Neurology is fairly new field that has made incredible strides over a relatively short span of time, thanks in large part to major advances in technology. Public interest in the inner workings of the human brain is constantly on the rise, with neurologists and their groundbreaking research on the forefront. To mark the release of Martin R. Turner and Matthew C. Kiernan’s Landmark Papers in Neurology, we spoke with the two editors, to discuss their thoughts on neurology – past and present.
What were the origins of neurology as a specialty and the understanding of neurological disease?
Turner – Neurology was quite a late speciality and many of the 19th century pioneers would have called themselves general physicians, anatomists or pathologists. Regrettably, it was the preserve of only relatively rich males in the early years. They were great observers of patients in life and then related it to the detailed anatomy of their bodies after death. Everything was recorded and published in rigorous detail. Patterns were spotted that told us far more about the clinical breadth of neurological conditions than modern diagnostic equipment has done to date.
How has the understanding of neurological diseases improved in the last ten to twenty years?
Turner – In my own area of neuroimaging, it is staggering how things have developed. The ability to see the brain structure without opening the skull changed everything almost overnight. MRI scanners were science fiction a few decades back, and the latest applications would not have been dreamt of when the first grainy black and white pictures first emerged. The explosion in molecular biology, at the genetic and cellular levels, is leading to a complete reclassification of disease. This is colliding with the traditional view of Medicine, defined by Osler, in which diseases are classified according to clinical methods. In fact, both will necessarily develop in tandem.
Kiernan – Most importantly, we are now living in a therapeutic era. That maxim is no better illustrated than by considering multiple sclerosis and neuro-inflammation more generally. The transformation has been remarkable. With a rapidly developing armamentarium of immunomodulatory medications, the outcomes for patients diagnosed with MS today is significantly better than it was twenty years ago.
What are some of the most major milestones in the evolution of neurology?
Turner – Pondering this was the basis for the first ‘technological’ chapter, which Matthew and I decided to take on, with our good friend Kevin Talbot. We identified three broad areas, namely i) imaging the nervous system (from brain to nerve cell), ii) understanding the neurophysiology of the nervous system, and iii) its molecular biology. We each took on the part in which we do most of our research.
Kiernan – Neuroscience research and clinical development is now largely dependent on the technology of the day. While Charcot was limited to pathological assessment, obtained through post mortem examination, we are lucky to be living in an era of unprecedented technological advance. With that comes the hope that better treatments will become available for our patients. With significant developments across electronic media, and planned changes in free and open access for all medical research, the traditional textbook and medical journal approach may begin to have less meaning. Clinicians and emerging clinicians, whilst previously having turned their attention to their favourite journal, may now be more engaged with Facebook and Twitter – and of course their favourite blogs!

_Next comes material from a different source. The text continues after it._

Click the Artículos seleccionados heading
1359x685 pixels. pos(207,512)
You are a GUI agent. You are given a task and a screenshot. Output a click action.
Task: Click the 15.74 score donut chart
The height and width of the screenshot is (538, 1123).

Why is it important for neurology trainees to have an understanding of the historical context of their subject?
Turner – The digital medical library has brought many advantages, and all at the click of a mouse. However, though many pre-1950s papers are being added each month, it still does not allow the reader to gain a sense of context, ‘the long view’ and critical appraisal that only comes from someone immersed in a field for many years. In my own area of ALS, time and again I have gone back to the works of the original pioneers of neurology (Charcot, Gowers) and been humbled to find that they already knew much of what we arrogantly imagine has come from modern clinical practice. Other times it has made me think differently about the whole basis for neurodegeneration.
Kiernan – There is also increasing pressure on authors to cite only the recent developments in their field. Publishers of many high impact journals exhort prospective authors to cite manuscripts from the past five years. Such pressure may link in turn to the metrics of today and the dreaded impact factor. What is the true impact of medical discovery? Perhaps there has been a gradual distortion from a desire to improve patient outcomes, to considerations about generating personal acclaim and funding. As such, it is refreshing to consider discovery for discovery alone, and to hear how the key drivers of science today rate their field, irrespective of such considerations.
How do you predict our understanding will change in the next ten to twenty years?
Turner – The last 10-20 years have shown me that whatever we predict will likely be wrong! One thing is clear though, namely that neuroscience really is the next great frontier in Medicine. I hope more than anything that in my career there will be a sudden collision of Mathematicians, Physicists and Neurologists that will unlock the basic mechanics of the brain.
Kiernan – Thinking Neil Armstrong type moments, it does not seem inconceivable that paralysed patients will be able to walk, brain-implanted microchips will eradicate the need for computers as we know them, and that damaged body parts may be replaced by neuroprostheses. Who knows? But it will be an interesting journey!